(Word and element locating data)
+-------+
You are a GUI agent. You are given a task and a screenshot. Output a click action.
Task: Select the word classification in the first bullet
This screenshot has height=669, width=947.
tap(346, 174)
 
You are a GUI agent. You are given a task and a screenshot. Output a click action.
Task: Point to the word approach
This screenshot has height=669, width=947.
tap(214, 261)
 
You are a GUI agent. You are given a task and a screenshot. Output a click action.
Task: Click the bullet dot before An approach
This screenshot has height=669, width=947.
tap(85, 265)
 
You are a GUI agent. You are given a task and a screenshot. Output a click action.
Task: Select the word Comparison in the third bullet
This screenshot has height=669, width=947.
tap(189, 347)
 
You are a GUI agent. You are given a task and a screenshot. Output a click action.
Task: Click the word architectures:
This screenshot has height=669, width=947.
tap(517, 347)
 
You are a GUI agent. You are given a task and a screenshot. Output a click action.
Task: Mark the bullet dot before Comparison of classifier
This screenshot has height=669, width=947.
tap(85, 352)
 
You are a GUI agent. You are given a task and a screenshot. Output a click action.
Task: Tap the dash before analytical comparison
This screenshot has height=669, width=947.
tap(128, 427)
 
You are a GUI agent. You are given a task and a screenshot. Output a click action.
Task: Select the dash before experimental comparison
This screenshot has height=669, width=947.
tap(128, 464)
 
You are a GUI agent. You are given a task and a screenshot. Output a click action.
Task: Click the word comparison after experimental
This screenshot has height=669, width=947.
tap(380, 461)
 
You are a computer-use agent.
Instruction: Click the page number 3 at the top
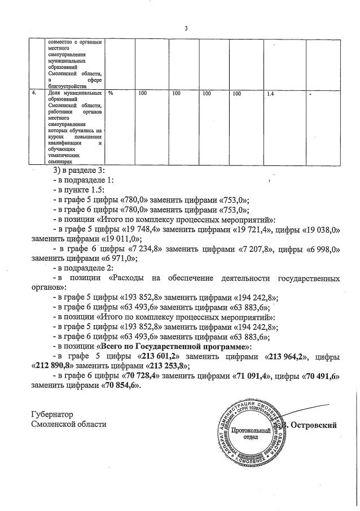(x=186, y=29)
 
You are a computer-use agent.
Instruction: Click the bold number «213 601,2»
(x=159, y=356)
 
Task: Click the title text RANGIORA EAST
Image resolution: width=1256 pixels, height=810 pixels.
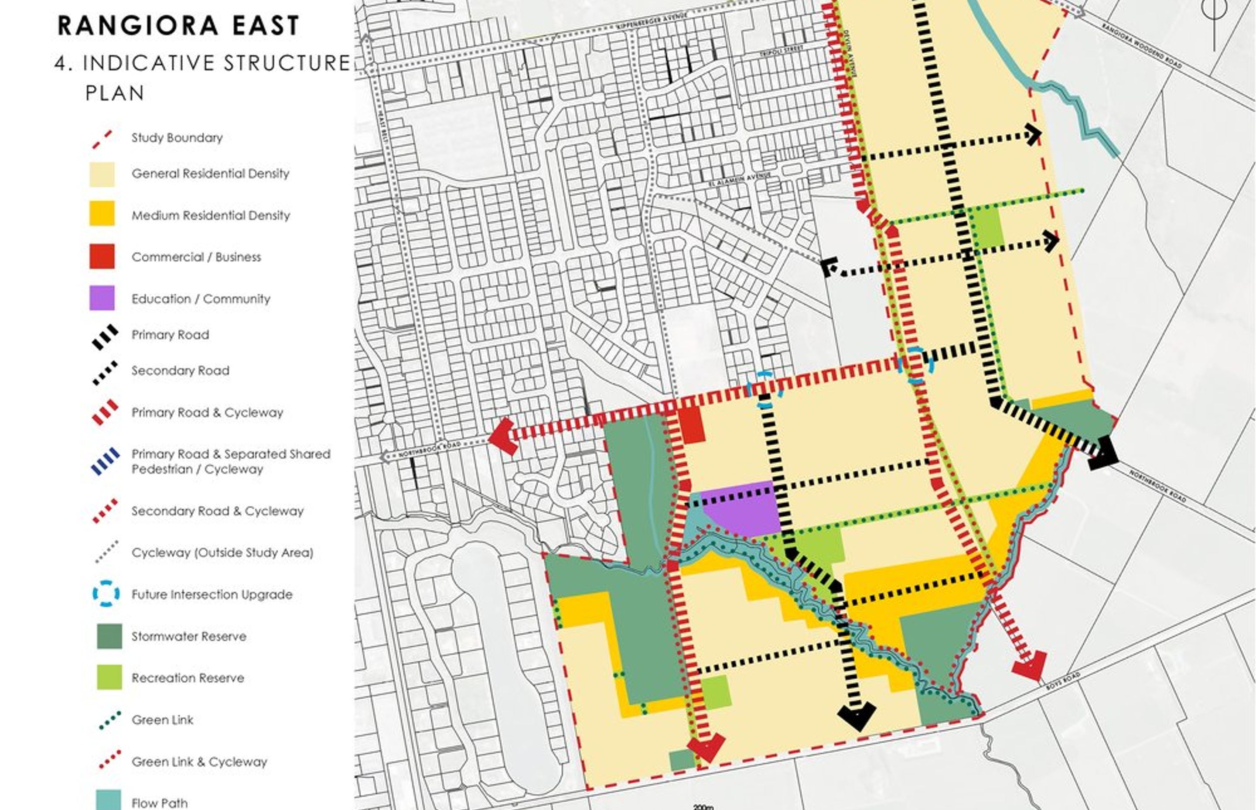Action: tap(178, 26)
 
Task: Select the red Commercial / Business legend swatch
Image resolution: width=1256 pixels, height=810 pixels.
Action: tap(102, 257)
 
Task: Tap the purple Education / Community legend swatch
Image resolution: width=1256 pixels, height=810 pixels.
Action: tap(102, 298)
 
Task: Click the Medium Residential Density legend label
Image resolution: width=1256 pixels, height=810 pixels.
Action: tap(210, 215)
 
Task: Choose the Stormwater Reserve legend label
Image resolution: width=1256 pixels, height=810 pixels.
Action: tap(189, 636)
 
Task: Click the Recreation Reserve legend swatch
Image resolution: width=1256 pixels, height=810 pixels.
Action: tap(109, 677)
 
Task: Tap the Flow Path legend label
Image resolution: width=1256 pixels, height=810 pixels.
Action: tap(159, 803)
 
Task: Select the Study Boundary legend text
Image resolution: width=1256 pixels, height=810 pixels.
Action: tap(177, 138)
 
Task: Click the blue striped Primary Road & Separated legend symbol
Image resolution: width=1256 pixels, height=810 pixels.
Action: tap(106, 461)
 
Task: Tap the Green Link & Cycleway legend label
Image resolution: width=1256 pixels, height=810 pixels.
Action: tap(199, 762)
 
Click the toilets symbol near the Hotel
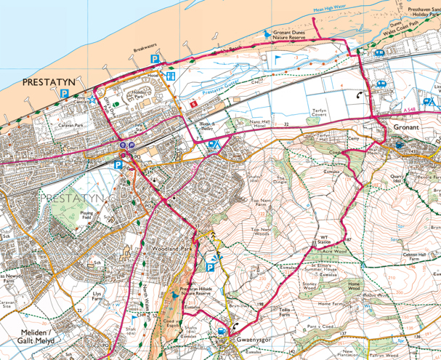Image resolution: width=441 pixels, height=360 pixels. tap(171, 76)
+-------+
Reproduce the entries from the line containing "Task: Select the Study Boundary legend text" through the end of the entries, including both ends and keeping each request, but omit the pictures. Multiply every coordinate in the answers by 0.65 and round each result to a whole number, with halves rounded up.

Task: Select the Study Boundary legend text
Image resolution: width=1256 pixels, height=810 pixels.
Action: tap(115, 90)
 
Task: Click the blue striped Primary Road & Separated legend symbol
Image resolution: width=1256 pixels, height=810 pixels.
Action: tap(69, 300)
 
Task: Tap the Green Link & Cycleway legend label
Image resolution: width=1256 pixels, height=810 pixels.
Action: tap(129, 495)
 
Click the toilets symbol near the Hotel
Image resolution: width=441 pixels, height=360 pixels. tap(111, 49)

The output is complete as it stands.